Da liegt sie, meine Tochter, die ich gestern per Kaiserschnitt zur Welt gebracht habe. Das kleine Gesicht wirkt blass und so, als wäre sie eine Puppe, aus Wachs gegossen. Sie schläft nur, bestimmt. Ich starre auf die winzige Bettdecke und warte auf einen Atemzug.
Er ist da, ein tief liegender Schmerz, ein stummer Schmerz. Er dringt nicht nach außen. Ist nicht diagnostizierbar, mit keiner auch noch so modernen technischen Errungenschaft der Medizin analysierbar. Mit keiner Therapie oder Medikamenten zu lindern und dennoch allgegenwärtig.
»Es tut mir so leid.« Was tut ihm leid? Ich verstehe nicht. Will es nicht begreifen. Es ist ein Irrtum, bestimmt. Ich greife in das Bett und streichle über ihren Kopf. Kalt. Eiskalt. Leblos. Martin reicht mir ein Taschentuch und erst jetzt bemerke ich die Tränen, die über meine Wangen rinnen und die Bettdecke benetzen. Ich nehme es dankend an, wische mir über die Augen und knülle das durchnässte Tempo in meiner Faust fest zusammen. Auch wenn es sich nur um einen nassen Fetzen Zellstoff handelt, klammere ich mich daran fest. Das Papier ist greifbar real, ich kann es spüren und zur Not zerreißen.

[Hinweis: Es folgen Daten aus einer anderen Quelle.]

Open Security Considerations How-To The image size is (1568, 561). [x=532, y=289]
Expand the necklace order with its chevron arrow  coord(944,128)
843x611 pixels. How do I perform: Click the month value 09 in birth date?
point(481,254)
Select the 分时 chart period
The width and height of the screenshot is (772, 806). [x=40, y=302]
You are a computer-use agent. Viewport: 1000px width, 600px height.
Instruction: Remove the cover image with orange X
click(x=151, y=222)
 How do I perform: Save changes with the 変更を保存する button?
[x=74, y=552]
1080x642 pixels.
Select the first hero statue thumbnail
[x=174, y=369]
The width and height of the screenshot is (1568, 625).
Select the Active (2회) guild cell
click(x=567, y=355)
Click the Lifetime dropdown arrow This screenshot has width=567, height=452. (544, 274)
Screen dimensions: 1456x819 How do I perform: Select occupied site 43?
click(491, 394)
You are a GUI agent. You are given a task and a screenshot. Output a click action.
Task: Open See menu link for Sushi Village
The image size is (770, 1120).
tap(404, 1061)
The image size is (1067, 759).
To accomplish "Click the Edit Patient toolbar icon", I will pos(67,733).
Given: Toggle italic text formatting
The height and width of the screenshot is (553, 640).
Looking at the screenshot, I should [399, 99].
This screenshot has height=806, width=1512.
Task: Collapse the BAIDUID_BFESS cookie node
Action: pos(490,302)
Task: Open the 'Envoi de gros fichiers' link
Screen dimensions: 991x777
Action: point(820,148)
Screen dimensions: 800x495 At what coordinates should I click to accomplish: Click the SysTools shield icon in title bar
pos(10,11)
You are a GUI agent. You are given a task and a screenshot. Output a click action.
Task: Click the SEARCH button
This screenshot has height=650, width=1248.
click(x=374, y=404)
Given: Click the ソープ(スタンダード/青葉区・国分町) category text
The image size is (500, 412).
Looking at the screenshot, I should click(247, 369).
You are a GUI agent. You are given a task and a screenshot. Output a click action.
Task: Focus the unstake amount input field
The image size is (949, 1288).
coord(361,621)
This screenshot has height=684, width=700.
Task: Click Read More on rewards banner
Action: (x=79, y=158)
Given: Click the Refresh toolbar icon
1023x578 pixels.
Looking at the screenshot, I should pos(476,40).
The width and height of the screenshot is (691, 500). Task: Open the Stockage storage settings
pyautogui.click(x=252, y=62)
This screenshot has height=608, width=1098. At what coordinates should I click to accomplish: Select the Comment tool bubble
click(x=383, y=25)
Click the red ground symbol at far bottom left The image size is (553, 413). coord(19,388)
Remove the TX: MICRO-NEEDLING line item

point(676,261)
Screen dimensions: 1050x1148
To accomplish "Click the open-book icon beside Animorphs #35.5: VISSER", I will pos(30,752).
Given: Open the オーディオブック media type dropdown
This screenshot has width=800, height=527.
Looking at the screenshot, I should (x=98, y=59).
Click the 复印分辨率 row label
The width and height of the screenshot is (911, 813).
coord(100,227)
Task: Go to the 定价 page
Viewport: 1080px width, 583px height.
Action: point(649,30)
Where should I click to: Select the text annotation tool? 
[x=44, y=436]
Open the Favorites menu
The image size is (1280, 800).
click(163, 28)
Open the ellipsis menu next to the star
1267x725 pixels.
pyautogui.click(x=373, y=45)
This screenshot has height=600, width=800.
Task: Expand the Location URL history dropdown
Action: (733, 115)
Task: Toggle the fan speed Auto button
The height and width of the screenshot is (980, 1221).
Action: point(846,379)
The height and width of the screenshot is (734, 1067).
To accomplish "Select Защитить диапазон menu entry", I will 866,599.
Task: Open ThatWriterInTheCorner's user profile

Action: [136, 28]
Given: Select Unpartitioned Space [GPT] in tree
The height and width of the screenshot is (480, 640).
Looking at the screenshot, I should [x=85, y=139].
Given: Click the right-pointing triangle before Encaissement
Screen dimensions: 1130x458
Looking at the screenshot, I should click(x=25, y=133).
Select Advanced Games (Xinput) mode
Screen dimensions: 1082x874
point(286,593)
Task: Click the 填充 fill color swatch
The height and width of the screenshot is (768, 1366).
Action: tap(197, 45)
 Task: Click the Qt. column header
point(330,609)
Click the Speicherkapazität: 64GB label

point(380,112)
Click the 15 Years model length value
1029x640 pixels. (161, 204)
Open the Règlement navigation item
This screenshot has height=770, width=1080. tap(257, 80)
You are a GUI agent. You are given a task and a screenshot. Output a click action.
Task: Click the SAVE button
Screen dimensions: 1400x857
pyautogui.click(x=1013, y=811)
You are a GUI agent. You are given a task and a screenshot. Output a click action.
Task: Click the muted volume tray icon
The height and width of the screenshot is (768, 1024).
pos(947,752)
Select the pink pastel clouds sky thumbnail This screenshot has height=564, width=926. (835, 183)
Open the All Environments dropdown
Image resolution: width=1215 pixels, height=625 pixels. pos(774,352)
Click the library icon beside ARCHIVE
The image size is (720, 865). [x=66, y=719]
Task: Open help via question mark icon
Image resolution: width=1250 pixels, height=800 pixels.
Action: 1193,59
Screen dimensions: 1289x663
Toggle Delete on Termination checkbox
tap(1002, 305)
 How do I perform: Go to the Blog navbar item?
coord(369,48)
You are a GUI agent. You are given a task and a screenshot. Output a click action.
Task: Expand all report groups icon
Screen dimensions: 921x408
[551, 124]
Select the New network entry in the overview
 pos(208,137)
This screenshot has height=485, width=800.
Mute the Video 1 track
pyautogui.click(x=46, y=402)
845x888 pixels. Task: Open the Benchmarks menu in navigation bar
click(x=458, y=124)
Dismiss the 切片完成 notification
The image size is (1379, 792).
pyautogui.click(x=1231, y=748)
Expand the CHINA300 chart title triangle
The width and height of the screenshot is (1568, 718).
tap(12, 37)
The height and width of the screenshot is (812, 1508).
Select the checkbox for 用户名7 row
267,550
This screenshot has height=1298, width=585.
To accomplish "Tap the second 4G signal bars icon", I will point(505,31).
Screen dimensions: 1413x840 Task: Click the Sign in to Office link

Im Gegensatz zu der Situation, die mich einengt, fest umschlingt und aus der ich nicht ausbrechen kann.
Kapitel 2
Zwei Monate später
Niedlich, wie sie daliegt, in diesem modernen, dunkelroten Kinderwagen. Das rosa Mützchen, passend zum Strampelanzug, auf dessen Front ein lachender Bärenkopf aufgenäht ist. Wie sie mich mit ihren großen, blauen Kulleraugen ansieht und grinst. Gewiss können Babys in diesem Alter noch nicht bewusst lächeln, das hatte ich in irgendeinem Ratgeber gelesen, dennoch sieht es für mich so aus. Sie hat meine Augen und mein Lächeln geerbt. Ein ausgeglichenes Kind, meine Kim. Sie lässt sich nicht einmal von dem Krach in der belebten Fußgängerzone aus der Ruhe bringen und konzentriert sich vollkommen auf mich und meine Grimassen, die ein weiteres Lachen ihrerseits erzeugen. Ich spaziere vorbei an den Schaufenstern, den Freiburger Bächle und an den gut besuchten Straßencafés. Heute ist ein wunderschöner Tag, ideal, um mit seinem Kind einen Spaziergang in den Stadtgarten zu unternehmen.
Vor einigen Monaten hätte ich mir nie träumen lassen, dass ich mich tatsächlich irgendwann für Kinder interessieren könnte. Meine eigene Psychotherapiepraxis verlangt mir genug ab, nicht nur zeitlich, sondern auch emotional. Egal. Es ist mein Kind, meine Kim, und ich bin nicht die erste alleinerziehende Mutter, die ihre Arbeit – mit einer gewissen Auszeit – bewältigt und gleichzeitig ein Kind großzieht, basta!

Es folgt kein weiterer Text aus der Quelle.